Het Slotfeest van het Loofhuttenfeest herinnert er aan dat G'd aan Mozes na die veertig jaar het nieuwe land laat zien. Tegelijkertijd wordt het Feest der Wet gevierd. De tora is uitgelezen.

Elk jaar begint hierna de lezing van de tora opnieuw.

De tora, bestaande uit de schriftelijke en de mondelinge leer, werd aan het Joodse volk gegeven op de berg Sinaï in het jaar 1315 v.d.g.j. Het schriftelijk vastleggen van de Joodse leer eindigt bij het begin van de gewone jaartelling.

Hierna ontstaat een mondelinge overlevering, die vastgelegd wordt in de tweede eeuw van de gewone jaartelling in de Misjna.

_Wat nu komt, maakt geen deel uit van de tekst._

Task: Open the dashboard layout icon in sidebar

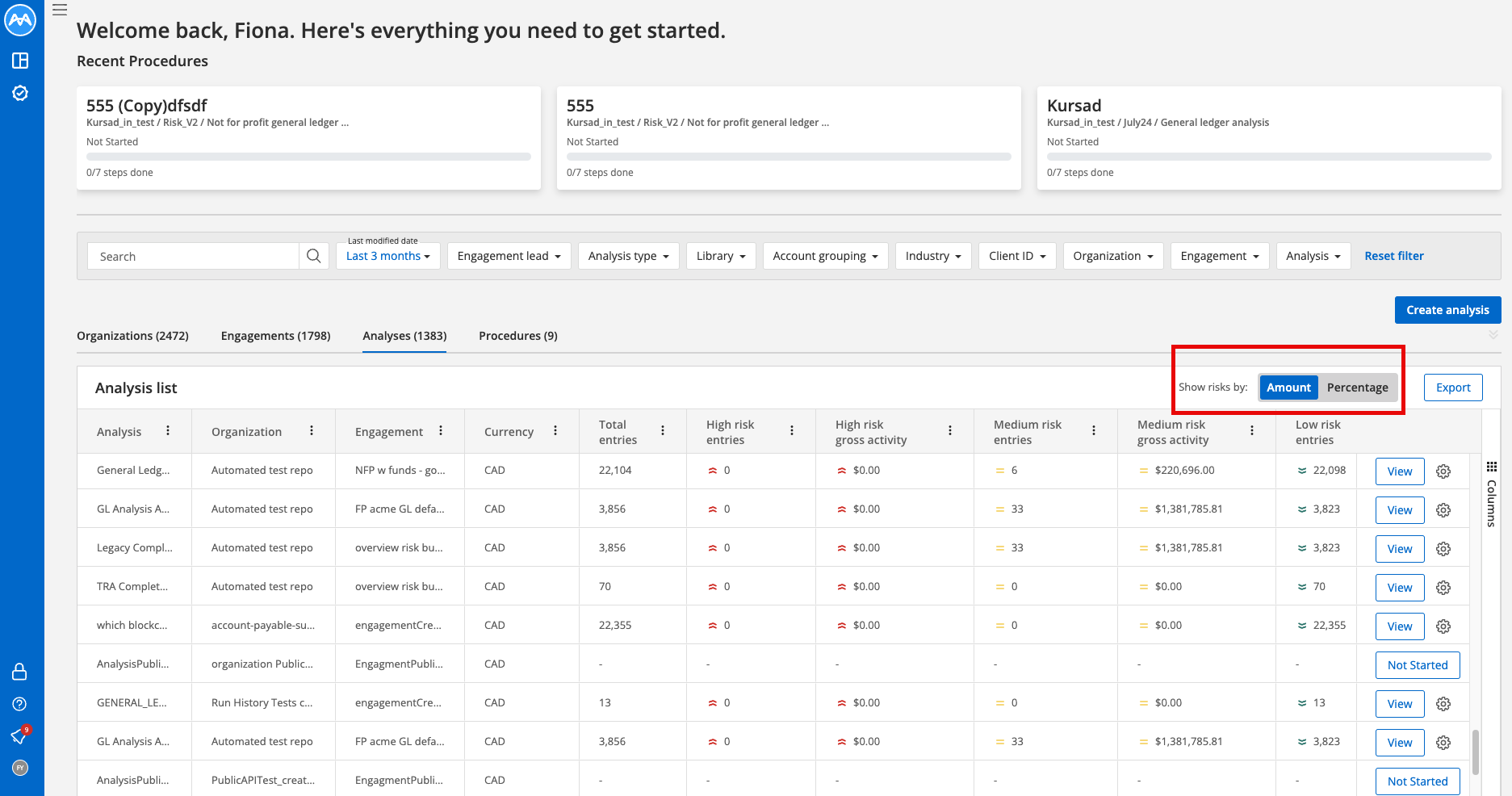Action: pyautogui.click(x=20, y=61)
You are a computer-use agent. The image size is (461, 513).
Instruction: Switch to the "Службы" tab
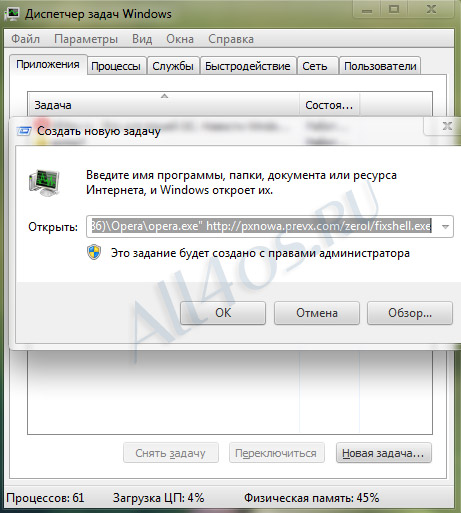173,66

In de vijfde eeuw worden deze overlevering en toelichtingen vastgelegd in de Talmoed, ook Gemara genoemd. Hierin staat onder andere uitleg over voedselvoorschriften, de gebruiken tijdens de feestdagen, het handelen op sjabbat en het toepassen van de regels van het strafrecht en het familierecht. Het zijn vooral zaken die in de schriftelijke wet niet verder uitgelegd worden. In de Talmoed worden samenvattingen gegeven van alle voorschriften die in de loop der eeuwen aangepast zijn. Ook op deze regels kwamen weer commentaren. Deze werden in de zestiende eeuw verwerkt in de Sjoelchan Aroech. Letterlijk betekent dit woord "gedekte tafel". Dit geschrift vormt de basis voor de huidige Joodse samenleving. Het boek geeft een beknopt en systematisch overzicht van alle op dat moment bekende wetsregels over de dagelijkse godsdienstige verplichtingen, het koosjer eten, de rechten en plichten van man en vrouw binnen het huwelijk en het burgerlijk recht en strafrecht.

Veranderingen en aanpassingen zijn er ook na de zestiende eeuw geweest. Elke generatie zal de voorschriften weer opnieuw van commentaar voorzien en aanpassingen doorvoeren die noodzakelijk zijn. Het gaat altijd om het behouden van de leer. De wet is bedoeld voor het leven, maar je moet er ook mee en naar kunnen leven. De Joodse leer is geen statische, maar juist een dynamische beleving. Het woord dat gebruikt wordt om de Joodse leer te beschrijven is halacha, dat gang betekent: van het Hebreeuwse woord voor "gaan".

NB. Het christelijke Nieuwe Testament speelt in het Joodse geloof geen rol.